EXERCISE DESCRIPTION:
The records that follow must be reproduced in full, with every picture excluded.
┄┄┄┄┄┄┄┄┄┄┄┄┄┄┄┄┄┄┄┄
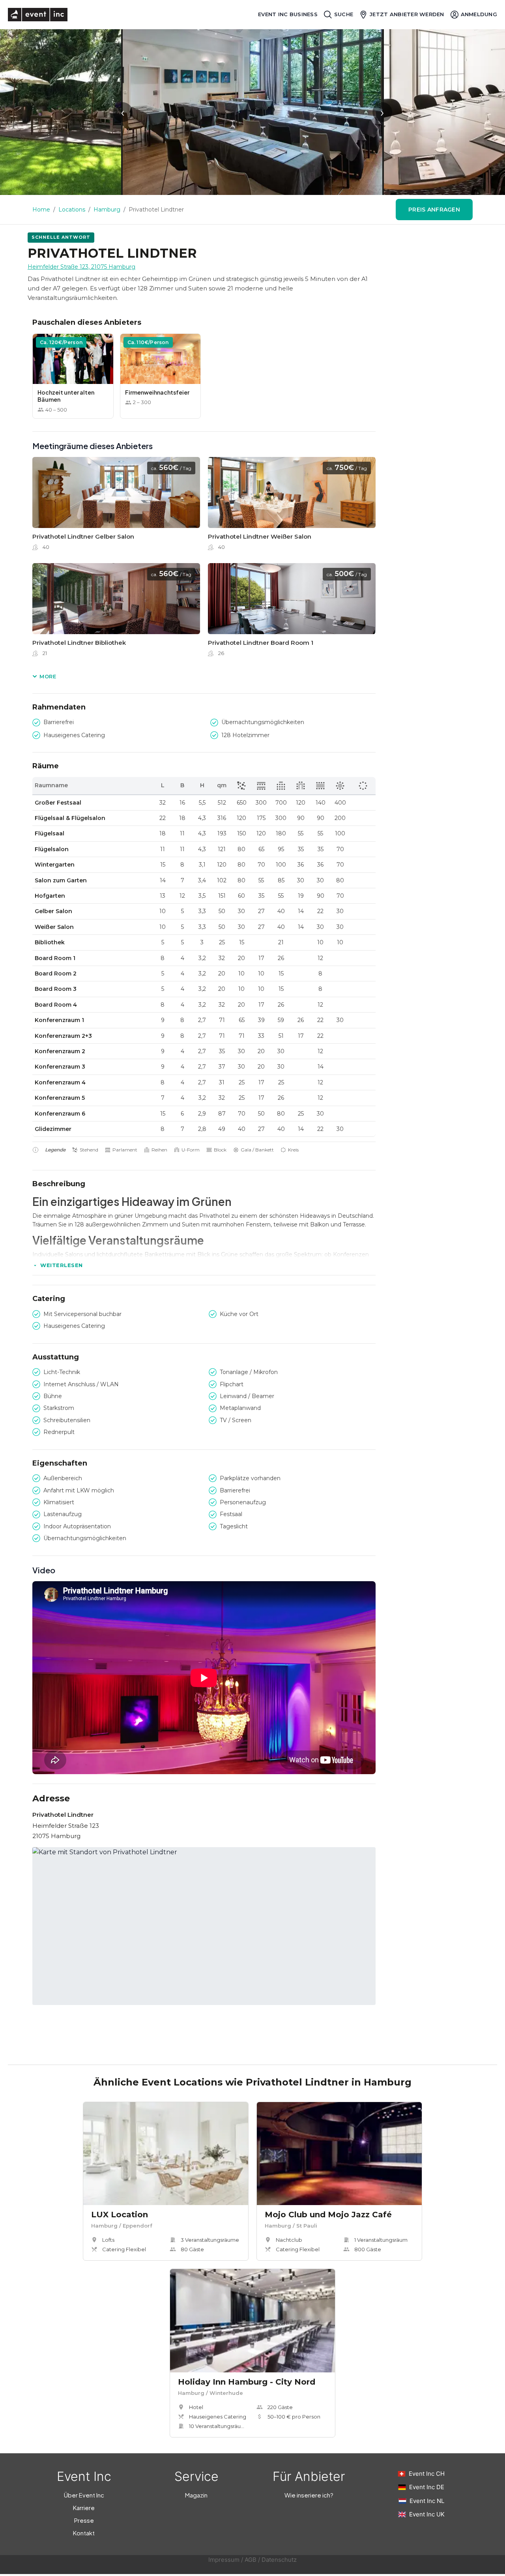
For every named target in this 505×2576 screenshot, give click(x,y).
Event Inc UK (427, 2514)
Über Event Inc (84, 2495)
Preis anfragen (434, 209)
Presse (84, 2520)
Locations (71, 209)
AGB (250, 2559)
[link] (116, 506)
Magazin (196, 2495)
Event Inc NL (427, 2501)
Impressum (223, 2559)
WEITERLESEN (61, 1265)
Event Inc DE (426, 2487)
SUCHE (343, 14)
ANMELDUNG (479, 14)
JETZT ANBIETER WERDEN (407, 14)
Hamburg (107, 209)
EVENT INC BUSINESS (288, 14)
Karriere (84, 2507)
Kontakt (84, 2533)
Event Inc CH (427, 2473)
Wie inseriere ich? (308, 2495)
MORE (47, 676)
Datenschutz (279, 2559)
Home (41, 209)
┄┄┄┄┄┄┄┄┄┄┄┄┄┄┄┄┄┄┄┄
TASK ANSWER:
For every named target in this 505×2576 screenshot, give click(x,y).
Event Inc UK (427, 2514)
Über Event Inc (84, 2495)
Preis anfragen (434, 209)
Presse (84, 2520)
Locations (71, 209)
AGB (250, 2559)
[link] (116, 506)
Magazin (196, 2495)
Event Inc NL (427, 2501)
Impressum (223, 2559)
WEITERLESEN (61, 1265)
Event Inc DE (426, 2487)
SUCHE (343, 14)
ANMELDUNG (479, 14)
JETZT ANBIETER WERDEN (407, 14)
Hamburg (107, 209)
EVENT INC BUSINESS (288, 14)
Karriere (84, 2507)
Kontakt (84, 2533)
Event Inc CH (427, 2473)
Wie inseriere ich? (308, 2495)
MORE (47, 676)
Datenschutz (279, 2559)
Home (41, 209)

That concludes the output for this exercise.